While many Salt Lake City residence listen to 30 second Rio Tinto Kennecott radio plugs, touting their importance in our community, it doesn’t take much to scratch off the gilded surface of their less-than-perfect corporate record. Globally, Rio Tinto–the second largest mining corporation in the world–finds itself at the top of controversial charts for issues concerning safety, human rights abuses, environmental impact, and tax issues. Now, along the Wasatch Front, we must consider a more insidious problem with Rio Tinto. What does the collateral damage of being neighbors with a major polluter really mean?

In Salt Lake City, that cost is becoming clear with recent lawsuits filed by Utah Physicians for a Healthy Environment and Utah Mom’s for Clean Air. In fact sheets from the suit, it states that Rio Tinto is responsible for 30% of total air pollution within Salt Lake County, an area that regularly receives an “F” ranking for air quality within particulate matter and ozone levels and is in consistent violation of the EPA’s national air quality standards.

Even so, the state continues to support Rio Tinto and its plans for expansion. Most recently this was seen with the Utah Division of Air Quality exempting the corporation from a new set of regulations that other local business will have to adhere to. The regulatory solutions currently proposed are like rearranging deck chairs on the Titanic, when we should be steering the ship by holding Rio Tinto accountable. Even so, Rio Tinto is one of the best green-washers around, and nothing quells community outrage better than a fantastic public relations campaign. For our neighborhoods’ largest polluter, that looks like involving corporate partnership with community organizations, financial backing for multiple high-profile buildings and reassuring advertisements regularly pushed all around the valley.

In one prominent ad, Rio Tinto claims to “foster an understanding of science as a journey of discovery.” If that’s true, then why do they fail to recognize the very real scientific impact their industries have on the most heavily populated area in the Wasatch Front? Rio Tinto states they are “committed to supporting the environment… committed to sustainable development” and they even “support clean renewable energy”. All of these statements ring hollow when we recognize that Rio Tinto’s pollution has aided in creating and aggravating chronic diseases of the heart, lungs and brain, not to mention heralded in more severe impacts from climate change with massive greenhouse gas emissions.

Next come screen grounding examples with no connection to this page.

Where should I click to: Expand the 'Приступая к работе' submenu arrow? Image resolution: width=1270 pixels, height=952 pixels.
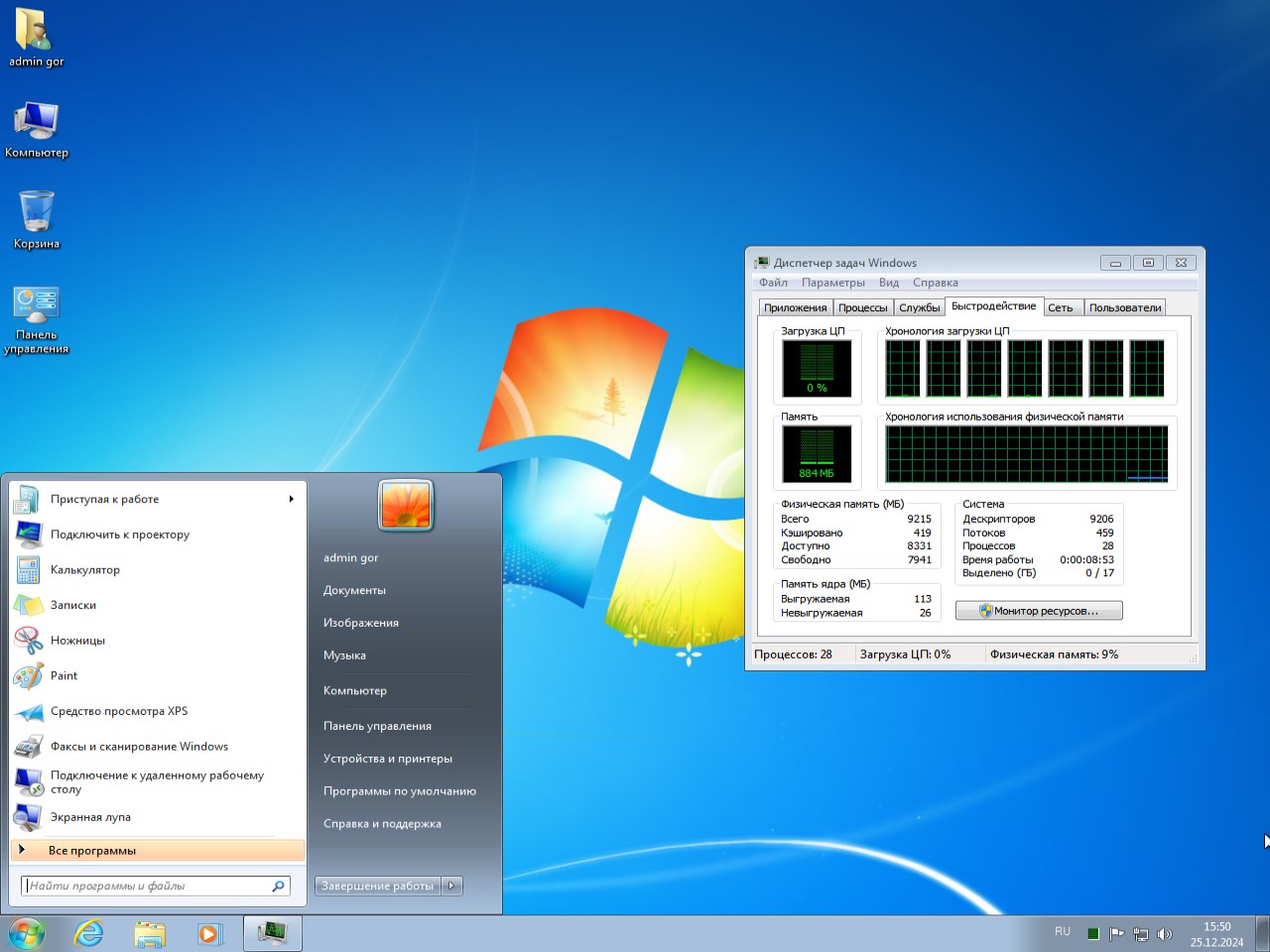coord(291,499)
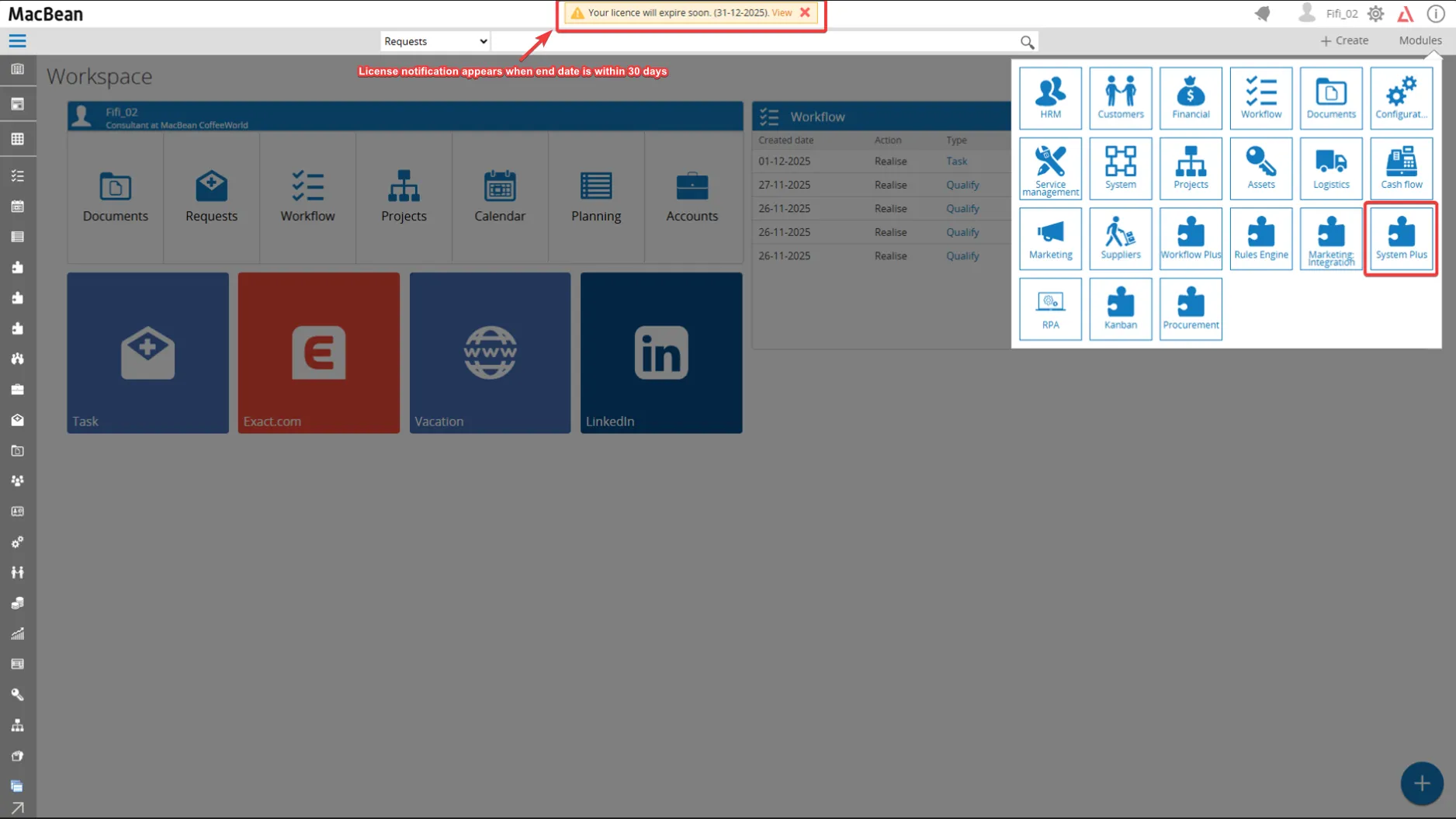Open the Create menu

[1344, 40]
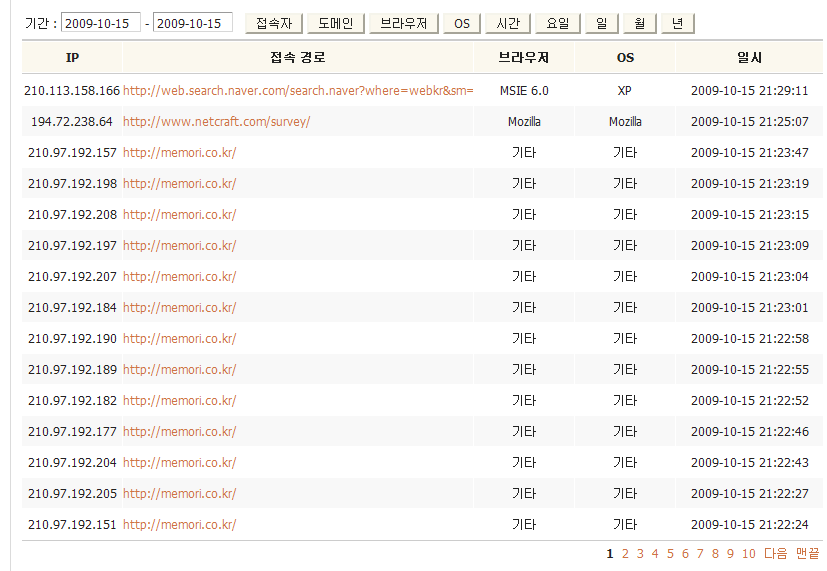This screenshot has height=571, width=827.
Task: Click the end date input field
Action: point(193,23)
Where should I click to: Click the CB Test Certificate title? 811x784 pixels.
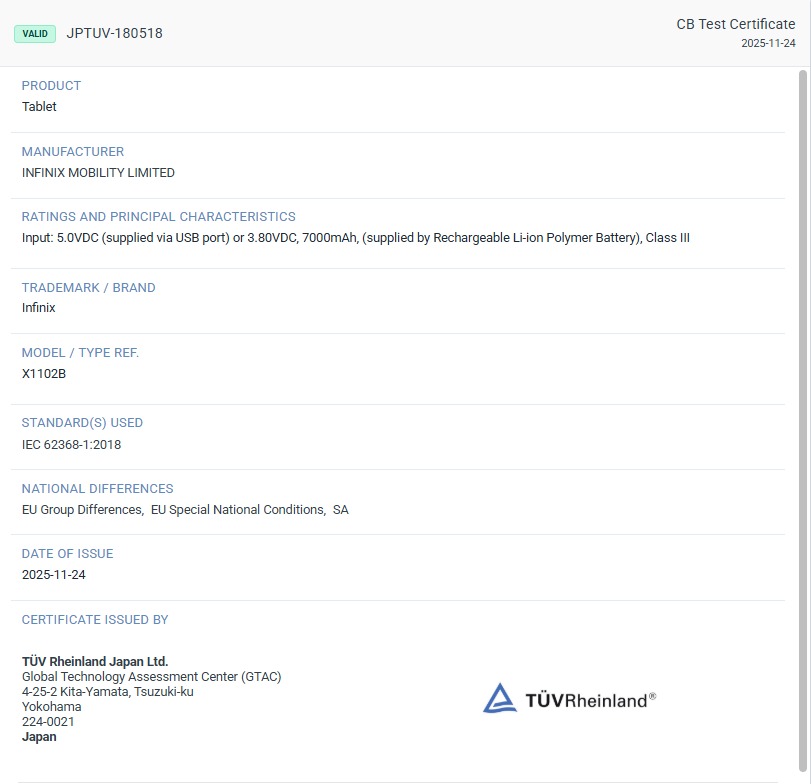(735, 24)
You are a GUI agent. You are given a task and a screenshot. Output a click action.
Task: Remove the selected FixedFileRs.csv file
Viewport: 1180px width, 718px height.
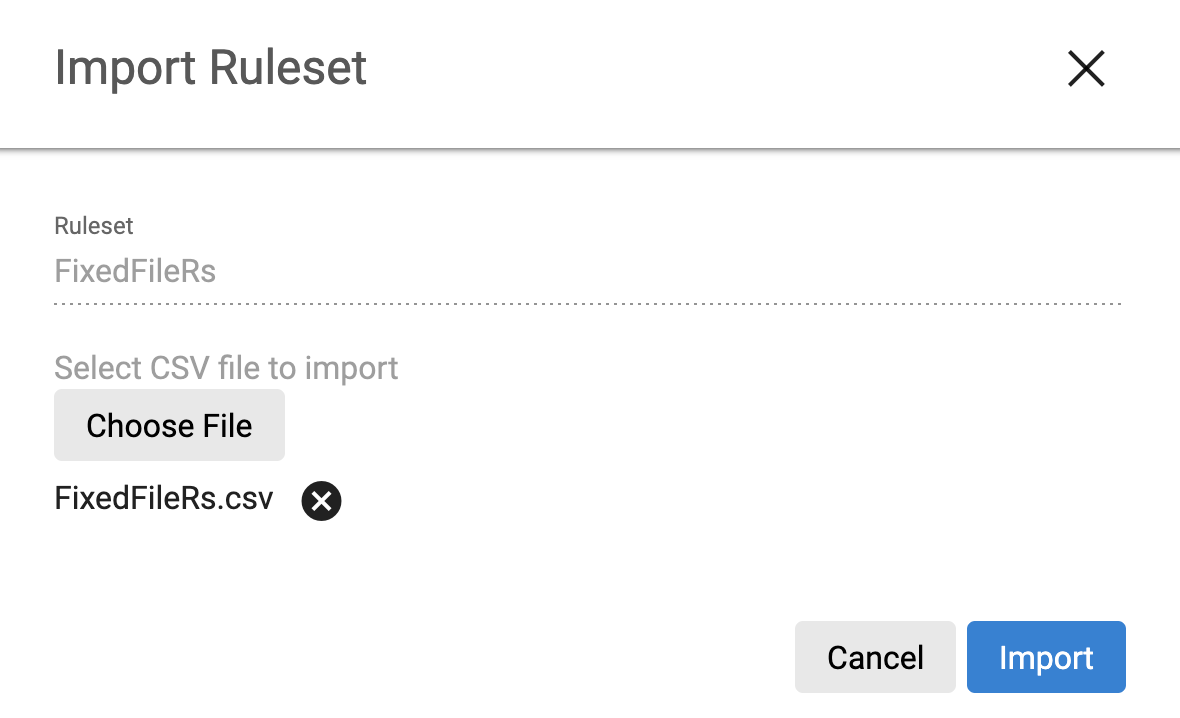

We can see a similar story reflected at another Rio Tinto mine sight just across the continental divide. A recent federal court case settled in July 2012 found Wisconsin based Flambeau Mining Company, (another Rio Tinto subsidiary) in violation of the clean water act for an improper reclamation of a closed mining operation. This has left yet another front-line community with high levels of toxic pollutants along the Flambeau River. In this instance, multiple community groups and organizations alike had tried to file suit against the mining giant on multiple occasions, and they finally succeeded this past July in calling out their corporate neighbor for its mistreatment of the land, the river, and the Ojibwe tribal communities most affected by the mine sight.

It’s time we stop pretending that the same corporate polluter that fought tooth and nail to not deal with their environmental messes in other communities would think twice before abusing more front-line communities in our own back yard. Being a good corporate citizen means more than buying community support through small scale humanitarian projects, it means stopping the pollution in its tracks, it means playing a whole different kind of economic game. If Rio Tinto really believes that “aligning [their] needs with the needs of the community is the key to [their] future”, they would step up and recognize that our community needs begin with a respect for life, for health and for our collective future.